> **What the task requires**
State how many lines in the listing below hold the string "sidebar"; nothing else is wanted.

--------------------------------------------------

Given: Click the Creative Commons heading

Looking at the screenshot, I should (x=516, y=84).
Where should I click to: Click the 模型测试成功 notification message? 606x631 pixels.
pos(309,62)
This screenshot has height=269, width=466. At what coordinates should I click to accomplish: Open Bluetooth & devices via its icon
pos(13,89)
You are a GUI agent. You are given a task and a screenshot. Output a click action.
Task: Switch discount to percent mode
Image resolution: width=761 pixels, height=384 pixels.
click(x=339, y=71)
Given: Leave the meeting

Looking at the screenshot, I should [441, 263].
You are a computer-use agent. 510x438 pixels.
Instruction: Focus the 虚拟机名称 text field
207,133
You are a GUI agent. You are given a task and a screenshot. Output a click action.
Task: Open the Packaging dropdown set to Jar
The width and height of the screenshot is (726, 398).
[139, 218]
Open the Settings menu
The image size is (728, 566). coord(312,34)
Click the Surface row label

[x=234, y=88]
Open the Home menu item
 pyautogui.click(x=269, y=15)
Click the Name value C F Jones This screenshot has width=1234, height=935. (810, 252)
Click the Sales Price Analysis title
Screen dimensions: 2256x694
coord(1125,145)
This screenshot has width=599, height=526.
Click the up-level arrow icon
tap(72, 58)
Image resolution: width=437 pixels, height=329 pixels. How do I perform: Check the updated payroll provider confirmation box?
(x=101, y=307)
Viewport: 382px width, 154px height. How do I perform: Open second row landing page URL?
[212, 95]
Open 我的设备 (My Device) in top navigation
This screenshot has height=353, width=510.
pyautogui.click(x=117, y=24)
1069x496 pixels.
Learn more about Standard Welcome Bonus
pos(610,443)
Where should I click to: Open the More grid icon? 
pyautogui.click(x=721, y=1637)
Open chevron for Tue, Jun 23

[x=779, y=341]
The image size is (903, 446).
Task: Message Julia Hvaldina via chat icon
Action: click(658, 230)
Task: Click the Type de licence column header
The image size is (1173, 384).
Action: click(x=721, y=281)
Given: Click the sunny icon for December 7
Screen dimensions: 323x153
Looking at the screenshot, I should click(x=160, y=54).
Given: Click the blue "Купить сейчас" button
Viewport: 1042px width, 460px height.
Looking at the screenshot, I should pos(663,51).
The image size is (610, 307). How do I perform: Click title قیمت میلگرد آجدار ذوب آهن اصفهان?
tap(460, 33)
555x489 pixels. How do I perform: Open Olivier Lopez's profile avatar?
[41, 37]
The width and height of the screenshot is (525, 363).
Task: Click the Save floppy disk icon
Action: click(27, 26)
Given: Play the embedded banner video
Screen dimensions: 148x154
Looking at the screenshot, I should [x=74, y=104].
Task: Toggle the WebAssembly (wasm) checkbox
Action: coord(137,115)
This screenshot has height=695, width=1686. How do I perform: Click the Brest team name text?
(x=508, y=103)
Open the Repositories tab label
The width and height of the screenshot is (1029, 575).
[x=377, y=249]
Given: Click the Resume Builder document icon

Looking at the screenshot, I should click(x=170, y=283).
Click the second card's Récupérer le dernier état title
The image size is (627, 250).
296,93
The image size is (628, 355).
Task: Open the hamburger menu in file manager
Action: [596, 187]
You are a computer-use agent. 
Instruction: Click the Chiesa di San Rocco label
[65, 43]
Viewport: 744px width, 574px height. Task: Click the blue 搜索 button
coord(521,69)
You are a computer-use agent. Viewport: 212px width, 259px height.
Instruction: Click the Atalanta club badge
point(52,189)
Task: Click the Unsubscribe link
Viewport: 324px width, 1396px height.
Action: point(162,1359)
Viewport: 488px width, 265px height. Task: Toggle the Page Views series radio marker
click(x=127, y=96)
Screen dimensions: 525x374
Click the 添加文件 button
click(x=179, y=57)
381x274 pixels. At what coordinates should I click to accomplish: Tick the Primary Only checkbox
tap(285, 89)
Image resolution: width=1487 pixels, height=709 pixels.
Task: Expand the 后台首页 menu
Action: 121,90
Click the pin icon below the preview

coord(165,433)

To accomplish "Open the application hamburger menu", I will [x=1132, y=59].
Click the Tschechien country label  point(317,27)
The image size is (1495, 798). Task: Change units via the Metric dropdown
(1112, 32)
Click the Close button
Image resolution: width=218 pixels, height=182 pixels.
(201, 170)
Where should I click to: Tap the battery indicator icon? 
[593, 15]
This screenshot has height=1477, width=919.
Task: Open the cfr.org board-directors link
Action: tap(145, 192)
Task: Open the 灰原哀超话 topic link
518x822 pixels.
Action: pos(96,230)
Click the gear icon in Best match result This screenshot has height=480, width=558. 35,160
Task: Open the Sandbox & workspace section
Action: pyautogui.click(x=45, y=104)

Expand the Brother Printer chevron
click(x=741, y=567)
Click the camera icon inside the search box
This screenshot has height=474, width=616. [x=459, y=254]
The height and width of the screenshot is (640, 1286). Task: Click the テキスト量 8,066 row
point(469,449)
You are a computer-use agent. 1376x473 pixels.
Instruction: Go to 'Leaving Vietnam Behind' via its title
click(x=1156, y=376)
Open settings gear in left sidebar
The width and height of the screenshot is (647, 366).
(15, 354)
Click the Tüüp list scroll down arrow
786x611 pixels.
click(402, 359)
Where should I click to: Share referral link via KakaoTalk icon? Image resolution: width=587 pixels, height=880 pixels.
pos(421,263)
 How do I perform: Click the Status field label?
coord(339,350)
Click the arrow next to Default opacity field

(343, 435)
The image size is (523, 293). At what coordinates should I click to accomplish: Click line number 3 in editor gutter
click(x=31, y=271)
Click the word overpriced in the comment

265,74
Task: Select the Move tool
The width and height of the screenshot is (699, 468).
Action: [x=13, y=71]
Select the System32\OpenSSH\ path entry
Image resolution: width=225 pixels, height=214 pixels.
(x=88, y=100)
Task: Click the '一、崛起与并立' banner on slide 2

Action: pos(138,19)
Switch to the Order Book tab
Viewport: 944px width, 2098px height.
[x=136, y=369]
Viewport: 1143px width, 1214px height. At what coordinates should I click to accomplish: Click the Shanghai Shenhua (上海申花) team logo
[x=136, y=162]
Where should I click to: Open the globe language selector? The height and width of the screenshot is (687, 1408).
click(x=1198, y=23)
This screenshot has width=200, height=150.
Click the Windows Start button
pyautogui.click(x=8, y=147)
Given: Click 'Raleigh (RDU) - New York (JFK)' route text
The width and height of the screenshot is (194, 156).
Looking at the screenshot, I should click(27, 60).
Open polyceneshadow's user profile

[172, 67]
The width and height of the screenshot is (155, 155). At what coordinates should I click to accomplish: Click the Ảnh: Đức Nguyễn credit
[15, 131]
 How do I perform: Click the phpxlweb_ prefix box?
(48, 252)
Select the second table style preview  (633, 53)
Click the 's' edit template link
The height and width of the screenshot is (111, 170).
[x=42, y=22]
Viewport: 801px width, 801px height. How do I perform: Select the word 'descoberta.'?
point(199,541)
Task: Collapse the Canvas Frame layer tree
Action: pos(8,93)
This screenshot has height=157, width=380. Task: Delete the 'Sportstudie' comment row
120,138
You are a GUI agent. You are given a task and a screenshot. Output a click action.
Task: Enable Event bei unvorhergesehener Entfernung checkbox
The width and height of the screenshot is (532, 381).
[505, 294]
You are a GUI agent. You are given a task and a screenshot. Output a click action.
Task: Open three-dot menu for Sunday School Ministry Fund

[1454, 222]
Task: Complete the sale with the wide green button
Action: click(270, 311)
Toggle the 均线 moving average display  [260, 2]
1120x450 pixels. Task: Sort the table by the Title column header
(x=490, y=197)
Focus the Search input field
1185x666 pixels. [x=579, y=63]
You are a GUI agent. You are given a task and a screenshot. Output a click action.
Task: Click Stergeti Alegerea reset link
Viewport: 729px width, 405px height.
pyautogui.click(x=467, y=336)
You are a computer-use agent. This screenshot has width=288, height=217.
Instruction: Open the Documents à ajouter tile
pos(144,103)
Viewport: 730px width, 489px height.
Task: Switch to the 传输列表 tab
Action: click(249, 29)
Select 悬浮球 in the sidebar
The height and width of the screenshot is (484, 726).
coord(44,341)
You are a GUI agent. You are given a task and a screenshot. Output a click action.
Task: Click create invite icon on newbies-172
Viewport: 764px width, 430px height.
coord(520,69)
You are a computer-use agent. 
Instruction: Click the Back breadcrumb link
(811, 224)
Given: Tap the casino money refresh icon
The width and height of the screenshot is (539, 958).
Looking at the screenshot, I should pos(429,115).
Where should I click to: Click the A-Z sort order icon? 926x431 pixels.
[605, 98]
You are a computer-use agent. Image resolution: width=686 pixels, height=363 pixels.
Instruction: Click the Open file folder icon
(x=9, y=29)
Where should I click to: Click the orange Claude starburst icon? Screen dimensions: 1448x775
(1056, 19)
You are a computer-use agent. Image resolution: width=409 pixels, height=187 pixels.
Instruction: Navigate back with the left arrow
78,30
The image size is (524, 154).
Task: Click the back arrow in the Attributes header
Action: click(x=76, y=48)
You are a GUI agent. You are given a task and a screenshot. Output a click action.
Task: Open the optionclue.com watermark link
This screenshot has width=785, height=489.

--------------------------------------------------

> **Solution to this task**
2